Then he glanced over the sheets at Mickey and back again. The family arose
and hurried to a point of vantage at Peter's shoulder, while he spread the paper
wide and held it high so that all of them could see. Enclosed in a small ruled
space they read:
Sacred to the memory of the biggest scoop, That ever fell in Mister
Chaffner's soup, And was pitched by this nicest editor-man, Where it belonged,
in the garbage can, To please his friend, Michael O'Halloran. Whoop fellers,
whoop, for the drownded scoop, That departed this life in our Editor's soup! All
together boys, Scoop! Soup! Whoop!
They rushed at Mickey, shook hands, thumped, patted and praised him, when a
wail arose to the point of reaching his consciousness.
"Mickey, what?" cried Peaches.
"Let me take it just a minute, Peter," said Mickey.

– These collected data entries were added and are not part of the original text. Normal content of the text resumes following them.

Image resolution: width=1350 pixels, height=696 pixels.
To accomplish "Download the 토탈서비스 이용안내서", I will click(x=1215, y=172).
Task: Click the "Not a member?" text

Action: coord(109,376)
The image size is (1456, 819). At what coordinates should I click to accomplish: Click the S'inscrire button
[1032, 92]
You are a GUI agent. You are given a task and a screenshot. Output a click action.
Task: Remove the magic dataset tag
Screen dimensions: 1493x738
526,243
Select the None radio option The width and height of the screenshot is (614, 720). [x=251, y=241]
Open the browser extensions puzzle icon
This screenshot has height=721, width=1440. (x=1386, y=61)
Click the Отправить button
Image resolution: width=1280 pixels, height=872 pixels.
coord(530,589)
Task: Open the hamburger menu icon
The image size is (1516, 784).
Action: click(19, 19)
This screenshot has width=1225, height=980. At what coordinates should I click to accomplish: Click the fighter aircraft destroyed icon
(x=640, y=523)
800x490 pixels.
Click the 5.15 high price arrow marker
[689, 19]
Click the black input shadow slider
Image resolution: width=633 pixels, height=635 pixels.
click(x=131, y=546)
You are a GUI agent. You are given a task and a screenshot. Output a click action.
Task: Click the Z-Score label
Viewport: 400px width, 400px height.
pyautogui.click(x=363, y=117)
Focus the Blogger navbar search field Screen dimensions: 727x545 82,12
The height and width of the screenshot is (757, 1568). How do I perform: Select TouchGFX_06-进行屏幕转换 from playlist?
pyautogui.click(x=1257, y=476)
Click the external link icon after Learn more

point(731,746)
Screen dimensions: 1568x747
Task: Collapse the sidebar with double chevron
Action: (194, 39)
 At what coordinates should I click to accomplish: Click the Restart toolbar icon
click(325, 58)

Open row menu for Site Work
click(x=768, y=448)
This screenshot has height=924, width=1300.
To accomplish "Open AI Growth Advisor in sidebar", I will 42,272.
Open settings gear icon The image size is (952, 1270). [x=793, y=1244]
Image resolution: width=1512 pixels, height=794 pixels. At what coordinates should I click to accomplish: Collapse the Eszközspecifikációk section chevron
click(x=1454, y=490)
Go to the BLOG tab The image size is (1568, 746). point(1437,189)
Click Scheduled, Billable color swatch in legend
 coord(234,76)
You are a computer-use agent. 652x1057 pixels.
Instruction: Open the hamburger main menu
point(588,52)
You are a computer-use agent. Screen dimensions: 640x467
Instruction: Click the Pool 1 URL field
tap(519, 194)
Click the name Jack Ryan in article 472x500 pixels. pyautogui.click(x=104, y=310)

"Wait a second," suggested Mrs. Harding, picking up a big roll that they had
knocked to the floor. "This doesn't look like catalogues, and it's addressed to
you. Likely they've sent you some of your own."
"Now maybe Mr. Chaffner did," said Mickey, almost at the bursting point.
"Course he is awful busy, the busiest man in the world, I expect, but he
might have sent me a copy of my poetry, since he used it."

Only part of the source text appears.